# suggestions on cleaning plz!



## eetrapnoel (Mar 2, 2005)

I am just wondering if anyone has a good method for cleaning algae(etc.) off of plastic plants, hot water spray doesnt seem to do it


----------



## DavidDoyle (Jan 18, 2005)

Remove from tank, put into bleach solution, rinse thoroughly and return.


----------



## fishfreaks (Jan 19, 2005)

i just scrub them with the brush for the filter, works great for me!


----------



## fish_doc (Jan 31, 2005)

You can use a bleach/water solution. Whatever you do avoid the algae rid tablets. If its not real bad just leave it on the plants it gives them a real look and provides somthing for your fish to nibble at.


----------



## mrmoby (Jan 18, 2005)

I use the bleach / hot water combination in the kitchen sink.
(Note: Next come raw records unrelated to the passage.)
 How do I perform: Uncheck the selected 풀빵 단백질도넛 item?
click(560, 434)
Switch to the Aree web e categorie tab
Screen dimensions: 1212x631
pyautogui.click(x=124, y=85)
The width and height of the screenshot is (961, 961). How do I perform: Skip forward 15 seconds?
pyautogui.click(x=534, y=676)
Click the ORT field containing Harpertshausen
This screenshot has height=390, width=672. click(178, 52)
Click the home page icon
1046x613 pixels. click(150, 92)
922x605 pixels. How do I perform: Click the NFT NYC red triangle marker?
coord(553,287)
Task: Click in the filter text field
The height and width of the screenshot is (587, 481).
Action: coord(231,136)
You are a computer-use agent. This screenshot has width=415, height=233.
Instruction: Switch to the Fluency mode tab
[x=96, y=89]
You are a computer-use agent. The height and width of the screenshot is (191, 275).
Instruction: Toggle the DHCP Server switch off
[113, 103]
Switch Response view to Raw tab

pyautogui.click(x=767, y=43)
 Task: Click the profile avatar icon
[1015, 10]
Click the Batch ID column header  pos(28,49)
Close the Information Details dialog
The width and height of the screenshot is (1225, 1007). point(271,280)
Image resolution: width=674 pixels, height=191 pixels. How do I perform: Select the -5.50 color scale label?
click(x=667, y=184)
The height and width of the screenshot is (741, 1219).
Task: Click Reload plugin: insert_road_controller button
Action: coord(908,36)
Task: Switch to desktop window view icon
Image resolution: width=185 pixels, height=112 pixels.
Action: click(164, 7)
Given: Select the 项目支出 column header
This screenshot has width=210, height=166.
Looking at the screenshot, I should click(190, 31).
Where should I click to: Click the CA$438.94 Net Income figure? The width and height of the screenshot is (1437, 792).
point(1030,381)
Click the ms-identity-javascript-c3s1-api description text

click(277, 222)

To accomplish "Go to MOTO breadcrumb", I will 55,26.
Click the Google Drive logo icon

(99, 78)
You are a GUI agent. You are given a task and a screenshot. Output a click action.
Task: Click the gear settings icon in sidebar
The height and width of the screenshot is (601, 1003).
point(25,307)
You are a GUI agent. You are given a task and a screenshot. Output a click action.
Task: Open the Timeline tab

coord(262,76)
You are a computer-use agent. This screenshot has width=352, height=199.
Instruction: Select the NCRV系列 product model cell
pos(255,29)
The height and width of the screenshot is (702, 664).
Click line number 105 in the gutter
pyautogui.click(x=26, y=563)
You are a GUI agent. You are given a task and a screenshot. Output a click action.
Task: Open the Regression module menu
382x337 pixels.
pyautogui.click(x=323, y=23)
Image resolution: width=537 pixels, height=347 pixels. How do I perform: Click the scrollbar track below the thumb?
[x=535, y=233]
I let them soak for a while, and when I go to rinse, I use the spray nozzle, seems to help remove any leftover particles. I usually put a towel on my counter, and set everything on it, and let them air dry before putting them back.


----------



## maxpayne_lhp (Jan 19, 2005)

I use brush only, no bleach here. But it does work! Remember to clean them every week.


----------



## MyraVan (Jan 19, 2005)

> Remember to clean them every week.


Akkkk! I'm glad I have real plants; much less work.


----------



## Lexus (Jan 19, 2005)

My Otos seem to do a good job keeping them clean... some people just throw em out and get new ones.


----------



## Fishfirst (Jan 24, 2005)

that gets expensive though! eek! the bleach solution and scrubbing with an old toothbrush works for me


----------



## fish_doc (Jan 31, 2005)

If you watch your feeding and lighting schedule along with frequent water changes you can minimise algae growth.


----------



## E (Mar 8, 2005)

My mother runs them through the dishwasher, top shelf. It works well, but I think it shortens the lifespan of the plastic. It also fades the color. You could buy a plecostomus.


----------



## Fishfirst (Jan 24, 2005)

dish soap = no no


----------



## Lexus (Jan 19, 2005)

Pleco= NO no NO!!!!!!! 

use a toothbrush and scrub em


----------



## maxpayne_lhp (Jan 19, 2005)

Lexus @ Wed Mar 09 said:


> Pleco= NO no NO!!!!!!!
> 
> use a toothbrush and scrub em


 I agree! It seems that these guys can only go with outdoor ponds. Dunno why they're popular here. Hmmm... it's bad, I can't find such a good algea eater here.


----------



## madmatrixz3000 (Feb 3, 2005)

I don't know why you guys HATE plecos with a passion.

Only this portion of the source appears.